* **Saved data entries**
++++++++++
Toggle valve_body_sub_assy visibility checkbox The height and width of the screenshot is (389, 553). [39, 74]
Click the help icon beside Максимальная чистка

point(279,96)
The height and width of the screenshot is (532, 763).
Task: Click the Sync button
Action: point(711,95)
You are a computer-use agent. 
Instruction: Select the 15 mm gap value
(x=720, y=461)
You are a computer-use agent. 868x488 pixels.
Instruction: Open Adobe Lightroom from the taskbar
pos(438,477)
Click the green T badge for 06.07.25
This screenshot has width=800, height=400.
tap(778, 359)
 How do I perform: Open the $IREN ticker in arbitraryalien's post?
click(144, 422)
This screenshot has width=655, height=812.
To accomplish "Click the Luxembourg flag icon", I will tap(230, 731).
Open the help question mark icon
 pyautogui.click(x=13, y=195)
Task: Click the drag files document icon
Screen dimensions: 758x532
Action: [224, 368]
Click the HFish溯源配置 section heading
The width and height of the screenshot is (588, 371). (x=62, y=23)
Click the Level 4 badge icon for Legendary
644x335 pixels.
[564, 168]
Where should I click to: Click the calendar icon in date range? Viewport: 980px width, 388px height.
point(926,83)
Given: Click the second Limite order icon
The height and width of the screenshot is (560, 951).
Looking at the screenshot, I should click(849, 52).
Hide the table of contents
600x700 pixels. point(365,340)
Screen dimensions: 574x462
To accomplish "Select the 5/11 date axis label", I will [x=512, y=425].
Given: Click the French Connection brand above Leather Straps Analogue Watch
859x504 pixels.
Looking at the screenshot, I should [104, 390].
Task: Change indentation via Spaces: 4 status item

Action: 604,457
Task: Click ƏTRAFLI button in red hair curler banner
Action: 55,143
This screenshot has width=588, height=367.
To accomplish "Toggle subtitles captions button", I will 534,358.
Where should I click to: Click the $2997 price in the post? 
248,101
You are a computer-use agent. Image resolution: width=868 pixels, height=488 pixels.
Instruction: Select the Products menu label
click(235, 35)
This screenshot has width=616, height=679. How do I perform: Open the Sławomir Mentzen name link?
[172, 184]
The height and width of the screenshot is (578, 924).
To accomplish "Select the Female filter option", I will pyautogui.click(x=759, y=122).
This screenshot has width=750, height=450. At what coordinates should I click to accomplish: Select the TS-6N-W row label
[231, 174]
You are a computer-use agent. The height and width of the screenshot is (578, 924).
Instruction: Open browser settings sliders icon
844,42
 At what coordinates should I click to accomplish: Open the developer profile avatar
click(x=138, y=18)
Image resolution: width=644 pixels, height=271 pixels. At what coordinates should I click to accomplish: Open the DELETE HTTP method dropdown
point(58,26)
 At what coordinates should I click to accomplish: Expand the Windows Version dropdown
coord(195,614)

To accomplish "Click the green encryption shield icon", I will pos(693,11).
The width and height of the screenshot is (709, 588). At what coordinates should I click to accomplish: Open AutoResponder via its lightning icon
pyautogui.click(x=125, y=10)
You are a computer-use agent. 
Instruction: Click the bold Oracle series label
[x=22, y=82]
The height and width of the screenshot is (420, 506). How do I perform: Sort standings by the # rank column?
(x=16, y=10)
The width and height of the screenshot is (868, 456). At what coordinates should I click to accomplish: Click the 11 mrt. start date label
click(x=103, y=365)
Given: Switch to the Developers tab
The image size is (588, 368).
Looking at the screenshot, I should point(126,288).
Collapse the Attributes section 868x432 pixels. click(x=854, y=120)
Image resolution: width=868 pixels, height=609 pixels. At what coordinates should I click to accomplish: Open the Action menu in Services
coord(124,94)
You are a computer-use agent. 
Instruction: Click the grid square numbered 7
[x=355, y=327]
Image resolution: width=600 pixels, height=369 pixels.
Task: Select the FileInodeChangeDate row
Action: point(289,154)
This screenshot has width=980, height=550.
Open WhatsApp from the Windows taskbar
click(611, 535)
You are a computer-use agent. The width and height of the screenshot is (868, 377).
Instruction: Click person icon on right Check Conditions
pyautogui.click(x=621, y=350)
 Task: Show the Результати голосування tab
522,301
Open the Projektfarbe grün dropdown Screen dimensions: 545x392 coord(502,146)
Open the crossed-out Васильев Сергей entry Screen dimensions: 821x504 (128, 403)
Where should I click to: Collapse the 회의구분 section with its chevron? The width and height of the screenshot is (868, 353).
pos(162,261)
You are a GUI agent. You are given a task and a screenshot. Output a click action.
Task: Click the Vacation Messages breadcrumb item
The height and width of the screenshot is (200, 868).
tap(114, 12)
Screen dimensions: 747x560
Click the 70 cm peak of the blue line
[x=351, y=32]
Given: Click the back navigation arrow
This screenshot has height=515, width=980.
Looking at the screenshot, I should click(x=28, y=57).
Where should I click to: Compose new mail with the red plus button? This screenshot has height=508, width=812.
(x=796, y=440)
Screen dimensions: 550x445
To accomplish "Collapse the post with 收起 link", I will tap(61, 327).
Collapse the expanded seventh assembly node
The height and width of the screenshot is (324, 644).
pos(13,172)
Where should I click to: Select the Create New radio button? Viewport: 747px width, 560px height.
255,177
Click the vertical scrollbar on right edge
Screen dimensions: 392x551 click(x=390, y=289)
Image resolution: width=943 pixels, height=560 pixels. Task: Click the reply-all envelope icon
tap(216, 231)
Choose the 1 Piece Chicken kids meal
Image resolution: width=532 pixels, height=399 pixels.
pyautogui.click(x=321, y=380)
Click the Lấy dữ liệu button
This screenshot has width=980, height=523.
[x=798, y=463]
++++++++++
* **PROBLEM DETAILS**
Return the entries above exactly, each one complete.

* **WRITTEN SOLUTION**
Toggle valve_body_sub_assy visibility checkbox The height and width of the screenshot is (389, 553). [39, 74]
Click the help icon beside Максимальная чистка

point(279,96)
The height and width of the screenshot is (532, 763).
Task: Click the Sync button
Action: point(711,95)
You are a computer-use agent. 
Instruction: Select the 15 mm gap value
(x=720, y=461)
You are a computer-use agent. 868x488 pixels.
Instruction: Open Adobe Lightroom from the taskbar
pos(438,477)
Click the green T badge for 06.07.25
This screenshot has width=800, height=400.
tap(778, 359)
 How do I perform: Open the $IREN ticker in arbitraryalien's post?
click(144, 422)
This screenshot has width=655, height=812.
To accomplish "Click the Luxembourg flag icon", I will tap(230, 731).
Open the help question mark icon
 pyautogui.click(x=13, y=195)
Task: Click the drag files document icon
Screen dimensions: 758x532
Action: [224, 368]
Click the HFish溯源配置 section heading
The width and height of the screenshot is (588, 371). (x=62, y=23)
Click the Level 4 badge icon for Legendary
644x335 pixels.
[564, 168]
Where should I click to: Click the calendar icon in date range? Viewport: 980px width, 388px height.
point(926,83)
Given: Click the second Limite order icon
The height and width of the screenshot is (560, 951).
Looking at the screenshot, I should click(849, 52).
Hide the table of contents
600x700 pixels. point(365,340)
Screen dimensions: 574x462
To accomplish "Select the 5/11 date axis label", I will [x=512, y=425].
Given: Click the French Connection brand above Leather Straps Analogue Watch
859x504 pixels.
Looking at the screenshot, I should [104, 390].
Task: Change indentation via Spaces: 4 status item

Action: 604,457
Task: Click ƏTRAFLI button in red hair curler banner
Action: 55,143
This screenshot has width=588, height=367.
To accomplish "Toggle subtitles captions button", I will 534,358.
Where should I click to: Click the $2997 price in the post? 
248,101
You are a computer-use agent. Image resolution: width=868 pixels, height=488 pixels.
Instruction: Select the Products menu label
click(235, 35)
This screenshot has width=616, height=679. How do I perform: Open the Sławomir Mentzen name link?
[172, 184]
The height and width of the screenshot is (578, 924).
To accomplish "Select the Female filter option", I will pyautogui.click(x=759, y=122).
This screenshot has width=750, height=450. At what coordinates should I click to accomplish: Select the TS-6N-W row label
[231, 174]
You are a computer-use agent. The height and width of the screenshot is (578, 924).
Instruction: Open browser settings sliders icon
844,42
 At what coordinates should I click to accomplish: Open the developer profile avatar
click(x=138, y=18)
Image resolution: width=644 pixels, height=271 pixels. At what coordinates should I click to accomplish: Open the DELETE HTTP method dropdown
point(58,26)
 At what coordinates should I click to accomplish: Expand the Windows Version dropdown
coord(195,614)

To accomplish "Click the green encryption shield icon", I will pos(693,11).
The width and height of the screenshot is (709, 588). At what coordinates should I click to accomplish: Open AutoResponder via its lightning icon
pyautogui.click(x=125, y=10)
You are a computer-use agent. 
Instruction: Click the bold Oracle series label
[x=22, y=82]
The height and width of the screenshot is (420, 506). How do I perform: Sort standings by the # rank column?
(x=16, y=10)
The width and height of the screenshot is (868, 456). At what coordinates should I click to accomplish: Click the 11 mrt. start date label
click(x=103, y=365)
Given: Switch to the Developers tab
The image size is (588, 368).
Looking at the screenshot, I should point(126,288).
Collapse the Attributes section 868x432 pixels. click(x=854, y=120)
Image resolution: width=868 pixels, height=609 pixels. At what coordinates should I click to accomplish: Open the Action menu in Services
coord(124,94)
You are a computer-use agent. 
Instruction: Click the grid square numbered 7
[x=355, y=327]
Image resolution: width=600 pixels, height=369 pixels.
Task: Select the FileInodeChangeDate row
Action: point(289,154)
This screenshot has width=980, height=550.
Open WhatsApp from the Windows taskbar
click(611, 535)
You are a computer-use agent. The width and height of the screenshot is (868, 377).
Instruction: Click person icon on right Check Conditions
pyautogui.click(x=621, y=350)
 Task: Show the Результати голосування tab
522,301
Open the Projektfarbe grün dropdown Screen dimensions: 545x392 coord(502,146)
Open the crossed-out Васильев Сергей entry Screen dimensions: 821x504 (128, 403)
Where should I click to: Collapse the 회의구분 section with its chevron? The width and height of the screenshot is (868, 353).
pos(162,261)
You are a GUI agent. You are given a task and a screenshot. Output a click action.
Task: Click the Vacation Messages breadcrumb item
The height and width of the screenshot is (200, 868).
tap(114, 12)
Screen dimensions: 747x560
Click the 70 cm peak of the blue line
[x=351, y=32]
Given: Click the back navigation arrow
This screenshot has height=515, width=980.
Looking at the screenshot, I should click(x=28, y=57).
Where should I click to: Compose new mail with the red plus button? This screenshot has height=508, width=812.
(x=796, y=440)
Screen dimensions: 550x445
To accomplish "Collapse the post with 收起 link", I will tap(61, 327).
Collapse the expanded seventh assembly node
The height and width of the screenshot is (324, 644).
pos(13,172)
Where should I click to: Select the Create New radio button? Viewport: 747px width, 560px height.
255,177
Click the vertical scrollbar on right edge
Screen dimensions: 392x551 click(x=390, y=289)
Image resolution: width=943 pixels, height=560 pixels. Task: Click the reply-all envelope icon
tap(216, 231)
Choose the 1 Piece Chicken kids meal
Image resolution: width=532 pixels, height=399 pixels.
pyautogui.click(x=321, y=380)
Click the Lấy dữ liệu button
This screenshot has width=980, height=523.
[x=798, y=463]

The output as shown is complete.